2.2. Information we collect automatically

  • Authentication data — session tokens, IP address, user agent, and (where you sign in with Google) the OAuth identity payload returned by Google.
  • Usage telemetry — pages visited, actions performed, API calls made, and timestamps, used to operate the Service and diagnose problems.
  • Audit log — an immutable record of actions taken on each verification job, including who did what and when. This record is essential to the integrity of an Attestation Certificate.

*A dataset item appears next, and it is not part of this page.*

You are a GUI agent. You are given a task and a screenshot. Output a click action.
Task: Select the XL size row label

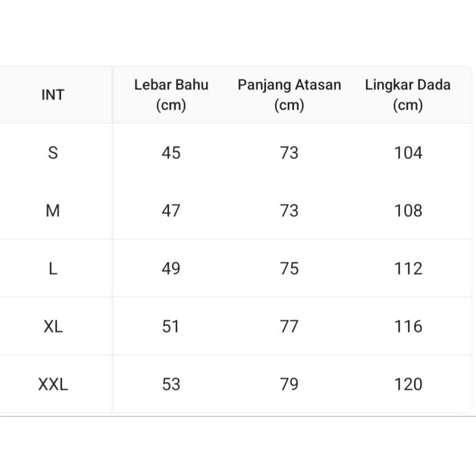pyautogui.click(x=53, y=326)
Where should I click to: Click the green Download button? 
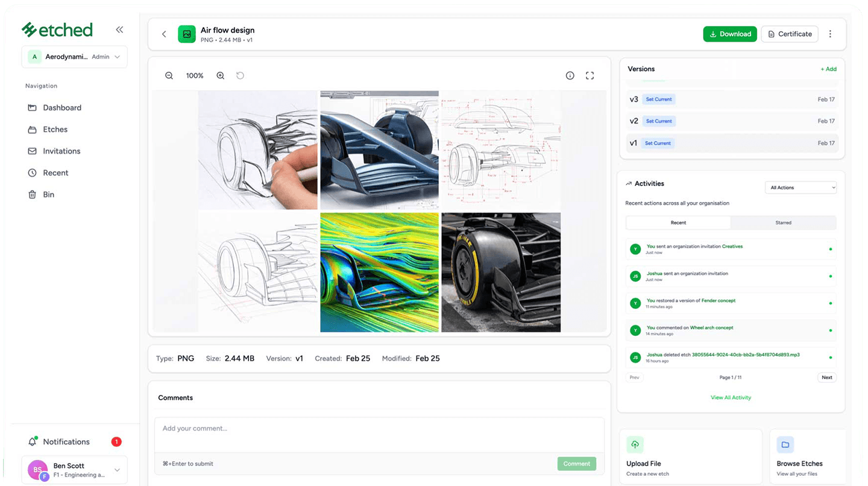[x=729, y=34]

3. Why we process your information

We process Personal Information for the following purposes, and on the corresponding lawful bases:

  • To provide the Service (performance of a contract with you under POPIA s 11(1)(b)) — including account creation, decomposition of AI Output into claims, AI-assisted triage, reviewer workflow, and issuance of Attestation Certificates.
  • To process payments (performance of a contract) — through our payment provider.
  • To maintain the integrity of attestations (legitimate interest under POPIA s 11(1)(f), and compliance with legal obligation under s 11(1)(c)) — including cryptographic hashing of certified outputs and retention of an immutable audit log.
  • To improve the Service (legitimate interest) — through aggregate or anonymised analytics on AI tool performance, reviewer workload, and matrix calibration.
  • To communicate with you about service updates, security notices, and (with your consent) product news.
  • To comply with law, respond to legal process, and protect our rights and the rights of others.

4. Who we share it with

We do not sell your Personal Information. We share information only with the following categories of recipient:

  • Within your Organisation — other Users associated with your Organisation may see jobs, claims, and attestations associated with that Organisation, in accordance with row-level security and the role assigned to each User.
  • Sub-processors and infrastructure providers — described in section 5 below.
  • Professional advisers — lawyers, auditors, and insurers, where reasonably necessary.
  • Authorities — courts, regulators, and law-enforcement bodies where required by law or where necessary to protect our rights or the rights of others.
  • Successors in a corporate transaction — in the event of a sale, merger, restructuring, or transfer of substantially all of our assets, subject to confidentiality obligations and continued application of this Policy.

5. Sub-processors

We rely on the following sub-processors to operate the Service. Each is bound by appropriate confidentiality and data-protection terms.

ProviderPurposeRegion
SupabaseDatabase, authentication, and encrypted file storage.European Union
VercelWeb application hosting and edge delivery.United States / European Union
AnthropicAI processing of submitted content for decomposition and triage. Anthropic does not train its production models on API content.United States
PaystackPayment processing and invoicing.South Africa
GoogleFederated sign-in (only when you sign in with Google).United States

6. Cross-border transfer

Because some of our sub-processors are located outside South Africa, your Personal Information may be transferred to and processed in the European Union or the United States. Such transfers are made in compliance with section 72 of POPIA, in reliance on the recipient's adherence to laws or binding corporate rules that uphold a level of protection substantially similar to POPIA, on Standard Contractual Clauses, or on your consent where applicable.

7. Retention

We keep Personal Information only for as long as is necessary for the purposes for which it was collected, or as required by law. In particular:

  • Account information is retained for the life of your account and for a reasonable period after closure to handle wind-down issues.
  • Verified outputs, attestation certificates, and the corresponding audit log are retained indefinitely so that historic attestations remain verifiable. This is essential to the trust model of the Service.
  • Logs and telemetry are retained for up to twelve months unless a longer period is required to investigate a security or integrity incident.

8. Your rights

As a data subject under POPIA you have the right, subject to the conditions and exceptions set out in the Act, to:

  • Confirm whether we hold Personal Information about you and request access to it (POPIA s 23);
  • Request correction or deletion of Personal Information that is inaccurate, irrelevant, excessive, out of date, incomplete, misleading, or obtained unlawfully (POPIA s 24);
  • Object to the processing of your Personal Information on reasonable grounds (POPIA s 11(3));
  • Withdraw any consent you have given (POPIA s 11(2)(b)); and
  • Lodge a complaint with the Information Regulator of South Africa.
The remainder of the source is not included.